[Records of locating words and elements]
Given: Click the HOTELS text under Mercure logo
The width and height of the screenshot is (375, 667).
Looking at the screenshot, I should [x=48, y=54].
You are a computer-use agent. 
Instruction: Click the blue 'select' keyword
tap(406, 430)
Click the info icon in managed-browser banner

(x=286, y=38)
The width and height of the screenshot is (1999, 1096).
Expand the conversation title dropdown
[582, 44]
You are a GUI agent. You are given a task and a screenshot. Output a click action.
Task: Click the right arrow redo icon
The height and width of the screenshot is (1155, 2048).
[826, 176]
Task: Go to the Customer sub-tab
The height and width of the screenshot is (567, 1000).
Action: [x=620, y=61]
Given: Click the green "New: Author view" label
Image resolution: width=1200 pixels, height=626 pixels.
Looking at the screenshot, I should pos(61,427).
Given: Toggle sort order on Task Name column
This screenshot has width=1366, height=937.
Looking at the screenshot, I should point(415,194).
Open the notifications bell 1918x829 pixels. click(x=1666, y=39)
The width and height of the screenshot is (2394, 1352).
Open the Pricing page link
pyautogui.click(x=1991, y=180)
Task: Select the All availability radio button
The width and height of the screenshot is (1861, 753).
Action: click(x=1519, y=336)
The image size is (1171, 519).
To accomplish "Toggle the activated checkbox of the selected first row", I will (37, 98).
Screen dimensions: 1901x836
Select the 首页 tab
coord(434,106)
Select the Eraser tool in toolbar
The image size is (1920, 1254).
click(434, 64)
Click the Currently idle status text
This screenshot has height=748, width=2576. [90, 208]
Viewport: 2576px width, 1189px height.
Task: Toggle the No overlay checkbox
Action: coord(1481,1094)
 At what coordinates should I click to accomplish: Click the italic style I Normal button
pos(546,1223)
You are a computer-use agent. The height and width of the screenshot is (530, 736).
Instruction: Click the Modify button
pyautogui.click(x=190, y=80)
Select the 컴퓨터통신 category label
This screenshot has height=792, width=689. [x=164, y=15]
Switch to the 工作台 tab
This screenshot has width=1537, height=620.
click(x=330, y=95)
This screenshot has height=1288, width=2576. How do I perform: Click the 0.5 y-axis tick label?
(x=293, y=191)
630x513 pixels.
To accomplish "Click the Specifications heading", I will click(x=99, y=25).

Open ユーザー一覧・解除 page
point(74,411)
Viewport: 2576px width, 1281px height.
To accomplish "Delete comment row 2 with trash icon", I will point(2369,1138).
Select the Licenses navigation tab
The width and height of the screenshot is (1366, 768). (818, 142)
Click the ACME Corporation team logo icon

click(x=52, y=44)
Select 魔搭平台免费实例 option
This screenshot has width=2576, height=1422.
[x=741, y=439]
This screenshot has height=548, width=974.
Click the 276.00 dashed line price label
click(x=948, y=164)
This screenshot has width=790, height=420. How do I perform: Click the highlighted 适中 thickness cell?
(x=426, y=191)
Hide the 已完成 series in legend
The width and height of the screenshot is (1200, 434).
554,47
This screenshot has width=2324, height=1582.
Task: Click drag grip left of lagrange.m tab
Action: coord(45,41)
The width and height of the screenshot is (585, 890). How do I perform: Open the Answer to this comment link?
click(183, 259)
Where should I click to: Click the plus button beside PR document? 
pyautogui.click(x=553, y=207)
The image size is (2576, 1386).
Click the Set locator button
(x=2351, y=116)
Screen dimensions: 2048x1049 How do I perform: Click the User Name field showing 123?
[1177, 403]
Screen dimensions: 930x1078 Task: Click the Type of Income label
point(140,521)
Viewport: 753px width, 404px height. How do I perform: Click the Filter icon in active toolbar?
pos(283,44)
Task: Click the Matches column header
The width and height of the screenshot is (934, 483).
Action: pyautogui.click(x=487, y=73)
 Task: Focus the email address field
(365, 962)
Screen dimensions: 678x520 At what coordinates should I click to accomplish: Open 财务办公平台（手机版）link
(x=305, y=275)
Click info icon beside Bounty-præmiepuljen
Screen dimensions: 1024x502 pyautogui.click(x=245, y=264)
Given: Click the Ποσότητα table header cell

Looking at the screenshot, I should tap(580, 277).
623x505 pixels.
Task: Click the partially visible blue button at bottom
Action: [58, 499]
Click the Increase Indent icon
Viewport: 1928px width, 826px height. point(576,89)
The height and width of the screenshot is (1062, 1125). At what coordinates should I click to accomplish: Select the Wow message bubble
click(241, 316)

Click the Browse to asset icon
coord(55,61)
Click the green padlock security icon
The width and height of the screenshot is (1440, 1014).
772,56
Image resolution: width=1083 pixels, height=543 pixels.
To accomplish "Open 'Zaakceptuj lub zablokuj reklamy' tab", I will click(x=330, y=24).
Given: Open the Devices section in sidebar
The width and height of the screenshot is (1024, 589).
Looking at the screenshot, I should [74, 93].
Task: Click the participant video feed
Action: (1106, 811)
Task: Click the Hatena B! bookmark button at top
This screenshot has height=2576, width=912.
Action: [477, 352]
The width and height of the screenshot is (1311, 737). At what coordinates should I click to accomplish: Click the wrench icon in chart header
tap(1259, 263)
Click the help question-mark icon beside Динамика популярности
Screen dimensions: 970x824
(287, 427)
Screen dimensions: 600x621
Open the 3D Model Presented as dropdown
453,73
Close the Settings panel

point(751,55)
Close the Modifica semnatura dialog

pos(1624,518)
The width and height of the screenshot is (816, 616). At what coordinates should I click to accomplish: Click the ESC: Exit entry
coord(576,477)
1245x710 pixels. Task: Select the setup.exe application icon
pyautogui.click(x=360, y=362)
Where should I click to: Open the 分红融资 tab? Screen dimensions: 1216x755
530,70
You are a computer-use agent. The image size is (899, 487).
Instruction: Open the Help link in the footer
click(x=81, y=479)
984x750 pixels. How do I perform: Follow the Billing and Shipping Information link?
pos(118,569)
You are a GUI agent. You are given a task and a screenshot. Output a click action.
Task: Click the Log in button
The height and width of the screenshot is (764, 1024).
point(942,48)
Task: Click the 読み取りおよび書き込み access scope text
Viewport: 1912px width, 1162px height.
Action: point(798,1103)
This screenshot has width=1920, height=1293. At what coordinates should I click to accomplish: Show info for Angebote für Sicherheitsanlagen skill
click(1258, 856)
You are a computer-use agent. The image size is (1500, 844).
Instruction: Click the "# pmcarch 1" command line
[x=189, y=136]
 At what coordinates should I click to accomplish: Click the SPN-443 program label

- [WHAT TO WORK ON] Lay out every line of the records above as a JSON list of strings, one string per line, omitting blank lines.

- [CORRECT OUTPUT]
[
  "Given: Click the HOTELS text under Mercure logo",
  "The width and height of the screenshot is (375, 667).",
  "Looking at the screenshot, I should [x=48, y=54].",
  "You are a computer-use agent. ",
  "Instruction: Click the blue 'select' keyword",
  "tap(406, 430)",
  "Click the info icon in managed-browser banner",
  "(x=286, y=38)",
  "The width and height of the screenshot is (1999, 1096).",
  "Expand the conversation title dropdown",
  "[582, 44]",
  "You are a GUI agent. You are given a task and a screenshot. Output a click action.",
  "Task: Click the right arrow redo icon",
  "The height and width of the screenshot is (1155, 2048).",
  "[826, 176]",
  "Task: Go to the Customer sub-tab",
  "The height and width of the screenshot is (567, 1000).",
  "Action: [x=620, y=61]",
  "Given: Click the green \"New: Author view\" label",
  "Image resolution: width=1200 pixels, height=626 pixels.",
  "Looking at the screenshot, I should pos(61,427).",
  "Given: Toggle sort order on Task Name column",
  "This screenshot has width=1366, height=937.",
  "Looking at the screenshot, I should point(415,194).",
  "Open the notifications bell 1918x829 pixels. click(x=1666, y=39)",
  "The width and height of the screenshot is (2394, 1352).",
  "Open the Pricing page link",
  "pyautogui.click(x=1991, y=180)",
  "Task: Select the All availability radio button",
  "The width and height of the screenshot is (1861, 753).",
  "Action: click(x=1519, y=336)",
  "The image size is (1171, 519).",
  "To accomplish \"Toggle the activated checkbox of the selected first row\", I will (37, 98).",
  "Screen dimensions: 1901x836",
  "Select the 首页 tab",
  "coord(434,106)",
  "Select the Eraser tool in toolbar",
  "The image size is (1920, 1254).",
  "click(434, 64)",
  "Click the Currently idle status text",
  "This screenshot has height=748, width=2576. [90, 208]",
  "Viewport: 2576px width, 1189px height.",
  "Task: Toggle the No overlay checkbox",
  "Action: coord(1481,1094)",
  " At what coordinates should I click to accomplish: Click the italic style I Normal button",
  "pos(546,1223)",
  "You are a computer-use agent. The height and width of the screenshot is (530, 736).",
  "Instruction: Click the Modify button",
  "pyautogui.click(x=190, y=80)",
  "Select the 컴퓨터통신 category label",
  "This screenshot has height=792, width=689. [x=164, y=15]",
  "Switch to the 工作台 tab",
  "This screenshot has width=1537, height=620.",
  "click(x=330, y=95)",
  "This screenshot has height=1288, width=2576. How do I perform: Click the 0.5 y-axis tick label?",
  "(x=293, y=191)",
  "630x513 pixels.",
  "To accomplish \"Click the Specifications heading\", I will click(x=99, y=25).",
  "Open ユーザー一覧・解除 page",
  "point(74,411)",
  "Viewport: 2576px width, 1281px height.",
  "To accomplish \"Delete comment row 2 with trash icon\", I will point(2369,1138).",
  "Select the Licenses navigation tab",
  "The width and height of the screenshot is (1366, 768). (818, 142)",
  "Click the ACME Corporation team logo icon",
  "click(x=52, y=44)",
  "Select 魔搭平台免费实例 option",
  "This screenshot has width=2576, height=1422.",
  "[x=741, y=439]",
  "This screenshot has height=548, width=974.",
  "Click the 276.00 dashed line price label",
  "click(x=948, y=164)",
  "This screenshot has width=790, height=420. How do I perform: Click the highlighted 适中 thickness cell?",
  "(x=426, y=191)",
  "Hide the 已完成 series in legend",
  "The width and height of the screenshot is (1200, 434).",
  "554,47",
  "This screenshot has width=2324, height=1582.",
  "Task: Click drag grip left of lagrange.m tab",
  "Action: coord(45,41)",
  "The width and height of the screenshot is (585, 890). How do I perform: Open the Answer to this comment link?",
  "click(183, 259)",
  "Where should I click to: Click the plus button beside PR document? ",
  "pyautogui.click(x=553, y=207)",
  "The image size is (2576, 1386).",
  "Click the Set locator button",
  "(x=2351, y=116)",
  "Screen dimensions: 2048x1049 How do I perform: Click the User Name field showing 123?",
  "[1177, 403]",
  "Screen dimensions: 930x1078 Task: Click the Type of Income label",
  "point(140,521)",
  "Viewport: 753px width, 404px height. How do I perform: Click the Filter icon in active toolbar?",
  "pos(283,44)",
  "Task: Click the Matches column header",
  "The width and height of the screenshot is (934, 483).",
  "Action: pyautogui.click(x=487, y=73)",
  " Task: Focus the email address field",
  "(365, 962)",
  "Screen dimensions: 678x520 At what coordinates should I click to accomplish: Open 财务办公平台（手机版）link",
  "(x=305, y=275)",
  "Click info icon beside Bounty-præmiepuljen",
  "Screen dimensions: 1024x502 pyautogui.click(x=245, y=264)",
  "Given: Click the Ποσότητα table header cell",
  "Looking at the screenshot, I should tap(580, 277).",
  "623x505 pixels.",
  "Task: Click the partially visible blue button at bottom",
  "Action: [58, 499]",
  "Click the Increase Indent icon",
  "Viewport: 1928px width, 826px height. point(576,89)",
  "The height and width of the screenshot is (1062, 1125). At what coordinates should I click to accomplish: Select the Wow message bubble",
  "click(241, 316)",
  "Click the Browse to asset icon",
  "coord(55,61)",
  "Click the green padlock security icon",
  "The width and height of the screenshot is (1440, 1014).",
  "772,56",
  "Image resolution: width=1083 pixels, height=543 pixels.",
  "To accomplish \"Open 'Zaakceptuj lub zablokuj reklamy' tab\", I will click(x=330, y=24).",
  "Given: Open the Devices section in sidebar",
  "The width and height of the screenshot is (1024, 589).",
  "Looking at the screenshot, I should [74, 93].",
  "Task: Click the participant video feed",
  "Action: (1106, 811)",
  "Task: Click the Hatena B! bookmark button at top",
  "This screenshot has height=2576, width=912.",
  "Action: [477, 352]",
  "The width and height of the screenshot is (1311, 737). At what coordinates should I click to accomplish: Click the wrench icon in chart header",
  "tap(1259, 263)",
  "Click the help question-mark icon beside Динамика популярности",
  "Screen dimensions: 970x824",
  "(287, 427)",
  "Screen dimensions: 600x621",
  "Open the 3D Model Presented as dropdown",
  "453,73",
  "Close the Settings panel",
  "point(751,55)",
  "Close the Modifica semnatura dialog",
  "pos(1624,518)",
  "The width and height of the screenshot is (816, 616). At what coordinates should I click to accomplish: Click the ESC: Exit entry",
  "coord(576,477)",
  "1245x710 pixels. Task: Select the setup.exe application icon",
  "pyautogui.click(x=360, y=362)",
  "Where should I click to: Open the 分红融资 tab? Screen dimensions: 1216x755",
  "530,70",
  "You are a computer-use agent. The image size is (899, 487).",
  "Instruction: Open the Help link in the footer",
  "click(x=81, y=479)",
  "984x750 pixels. How do I perform: Follow the Billing and Shipping Information link?",
  "pos(118,569)",
  "You are a GUI agent. You are given a task and a screenshot. Output a click action.",
  "Task: Click the Log in button",
  "The height and width of the screenshot is (764, 1024).",
  "point(942,48)",
  "Task: Click the 読み取りおよび書き込み access scope text",
  "Viewport: 1912px width, 1162px height.",
  "Action: point(798,1103)",
  "This screenshot has width=1920, height=1293. At what coordinates should I click to accomplish: Show info for Angebote für Sicherheitsanlagen skill",
  "click(1258, 856)",
  "You are a computer-use agent. The image size is (1500, 844).",
  "Instruction: Click the \"# pmcarch 1\" command line",
  "[x=189, y=136]",
  " At what coordinates should I click to accomplish: Click the SPN-443 program label"
]